Unsurprisingly, Frederick has little time for Machiavelli’s characteristic ruthlessness and provides a fitting anecdote of his own:

An Englishman had the insanity to kill himself a few years ago in London; on his table was found a note where he justified his action, which said that this way, he would never become sick again. Here is the case of a prince who ruins a State not to lose it.

Without doubt, this reference to ‘insanity’ is no accident and the German is keen to remove Machiavelli’s uncompromising ideas from the contextual sanctity of rational debate. Anti-Machiavel, therefore, clearly betrays a very personal animosity towards its subject:

I do not speak about humanity with Machiavel, for it would desecrate the species; one can refute Machiavel without appeal to ideals. And also destroy the heart of his book, this devil-god of his policy, and the crime it advocates.

Frederick suggests that whilst his sixteenth-century opponent is busy advocating the murder of a principality’s citizenry, he has failed to explain why the principality was worth seizing in the first place. A prospective ruler does not invade an empty desert, because it contains nothing of value. A principality, however, is valuable in terms of its inhabitants and that is what the invader is really seeking. To destroy them, therefore, is to completely defeat the object. Natural resources are one thing, but a sizeable array of prospective taxpayers another:

The force of a State does not consist in the extent of a country, nor in the possession of a vast loneliness, or of an immense desert of any terrain, but in the richness of its people, and their number. The interest of a prince is thus to populate a country, to make it flourish, and not to devastate it and to destroy it. If the spite of Machiavel makes for horror, its reasoning makes for pity, the kind a ruler feels for his overly patriotic surveyors – or for the man who can justify every action as a success.

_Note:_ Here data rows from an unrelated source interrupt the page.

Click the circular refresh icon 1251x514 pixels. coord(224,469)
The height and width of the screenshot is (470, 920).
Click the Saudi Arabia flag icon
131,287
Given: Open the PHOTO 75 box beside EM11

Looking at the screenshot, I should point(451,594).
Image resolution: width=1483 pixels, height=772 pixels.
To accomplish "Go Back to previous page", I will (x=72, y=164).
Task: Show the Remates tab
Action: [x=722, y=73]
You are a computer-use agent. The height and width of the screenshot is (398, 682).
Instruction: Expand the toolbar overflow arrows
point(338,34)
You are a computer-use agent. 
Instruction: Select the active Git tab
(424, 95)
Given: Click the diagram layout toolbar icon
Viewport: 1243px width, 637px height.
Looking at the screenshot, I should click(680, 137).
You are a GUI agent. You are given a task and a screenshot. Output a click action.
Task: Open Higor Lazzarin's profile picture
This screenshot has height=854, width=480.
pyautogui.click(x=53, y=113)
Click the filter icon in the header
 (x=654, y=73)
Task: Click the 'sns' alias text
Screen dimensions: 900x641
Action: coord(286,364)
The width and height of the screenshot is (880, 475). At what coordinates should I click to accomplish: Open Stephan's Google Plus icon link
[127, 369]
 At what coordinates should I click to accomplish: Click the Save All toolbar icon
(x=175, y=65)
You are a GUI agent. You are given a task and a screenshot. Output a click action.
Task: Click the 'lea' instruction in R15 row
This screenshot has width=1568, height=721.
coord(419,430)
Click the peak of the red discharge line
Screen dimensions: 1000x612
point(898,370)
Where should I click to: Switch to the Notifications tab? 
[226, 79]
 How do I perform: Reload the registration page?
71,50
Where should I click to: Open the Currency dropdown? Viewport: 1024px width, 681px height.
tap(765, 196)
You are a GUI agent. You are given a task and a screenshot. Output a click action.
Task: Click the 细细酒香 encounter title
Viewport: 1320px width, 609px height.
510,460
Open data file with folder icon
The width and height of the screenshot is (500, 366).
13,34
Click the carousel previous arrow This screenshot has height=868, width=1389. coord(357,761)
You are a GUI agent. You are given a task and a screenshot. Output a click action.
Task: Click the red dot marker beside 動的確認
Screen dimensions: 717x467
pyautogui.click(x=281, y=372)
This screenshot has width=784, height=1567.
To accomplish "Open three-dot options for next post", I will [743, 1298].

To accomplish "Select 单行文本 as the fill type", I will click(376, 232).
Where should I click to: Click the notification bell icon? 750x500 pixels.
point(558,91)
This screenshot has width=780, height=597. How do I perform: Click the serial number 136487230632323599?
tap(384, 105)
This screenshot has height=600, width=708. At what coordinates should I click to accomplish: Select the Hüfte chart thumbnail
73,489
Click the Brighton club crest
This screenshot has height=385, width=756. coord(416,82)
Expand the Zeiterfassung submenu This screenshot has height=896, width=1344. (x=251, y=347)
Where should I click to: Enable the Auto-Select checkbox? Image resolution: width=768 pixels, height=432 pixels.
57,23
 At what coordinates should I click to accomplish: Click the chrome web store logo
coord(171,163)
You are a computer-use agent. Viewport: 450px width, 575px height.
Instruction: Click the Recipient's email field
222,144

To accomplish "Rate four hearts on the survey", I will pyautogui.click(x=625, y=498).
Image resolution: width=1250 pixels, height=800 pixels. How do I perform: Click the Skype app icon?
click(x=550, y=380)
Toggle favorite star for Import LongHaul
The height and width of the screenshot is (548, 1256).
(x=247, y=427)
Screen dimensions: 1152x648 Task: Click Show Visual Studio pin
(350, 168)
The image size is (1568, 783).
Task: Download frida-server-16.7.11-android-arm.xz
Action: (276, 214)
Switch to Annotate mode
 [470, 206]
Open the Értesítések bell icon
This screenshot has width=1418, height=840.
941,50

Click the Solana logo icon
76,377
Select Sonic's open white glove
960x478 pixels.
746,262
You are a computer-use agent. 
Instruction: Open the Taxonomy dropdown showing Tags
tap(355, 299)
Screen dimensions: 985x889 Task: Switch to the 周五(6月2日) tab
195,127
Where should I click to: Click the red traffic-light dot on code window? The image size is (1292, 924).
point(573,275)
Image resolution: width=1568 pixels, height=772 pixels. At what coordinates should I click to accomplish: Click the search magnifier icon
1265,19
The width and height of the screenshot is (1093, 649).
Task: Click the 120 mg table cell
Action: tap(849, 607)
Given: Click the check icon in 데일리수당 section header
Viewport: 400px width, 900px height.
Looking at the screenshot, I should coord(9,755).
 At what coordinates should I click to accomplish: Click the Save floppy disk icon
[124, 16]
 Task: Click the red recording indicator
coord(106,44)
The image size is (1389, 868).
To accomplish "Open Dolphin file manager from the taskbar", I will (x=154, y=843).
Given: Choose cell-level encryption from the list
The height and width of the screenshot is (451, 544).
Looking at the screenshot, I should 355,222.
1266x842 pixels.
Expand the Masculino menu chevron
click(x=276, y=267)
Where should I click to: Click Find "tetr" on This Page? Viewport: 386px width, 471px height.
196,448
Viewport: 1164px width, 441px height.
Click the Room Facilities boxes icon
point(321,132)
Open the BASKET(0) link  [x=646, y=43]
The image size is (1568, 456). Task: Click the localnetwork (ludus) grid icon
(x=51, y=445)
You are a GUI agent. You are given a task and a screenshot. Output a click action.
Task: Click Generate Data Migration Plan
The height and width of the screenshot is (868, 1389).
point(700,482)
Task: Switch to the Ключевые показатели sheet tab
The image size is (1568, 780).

Frederick II then dissects Machiavelli’s claim that, by residing in the principality concerned, the new prince can effectively strengthen his grip on the territory. In the view of the former, if the victorious ruler fails to restore the freedom of the common people – even in the event that he is forced to occupy the country with a large number of troops – then the invasion itself can never be justified. This, particularly in light of the fact that an invasion may sometimes become necessary to keep the peace, seems pretty self-explanatory. Machiavelli, as always, is more concerned with power than with its application as a force for good.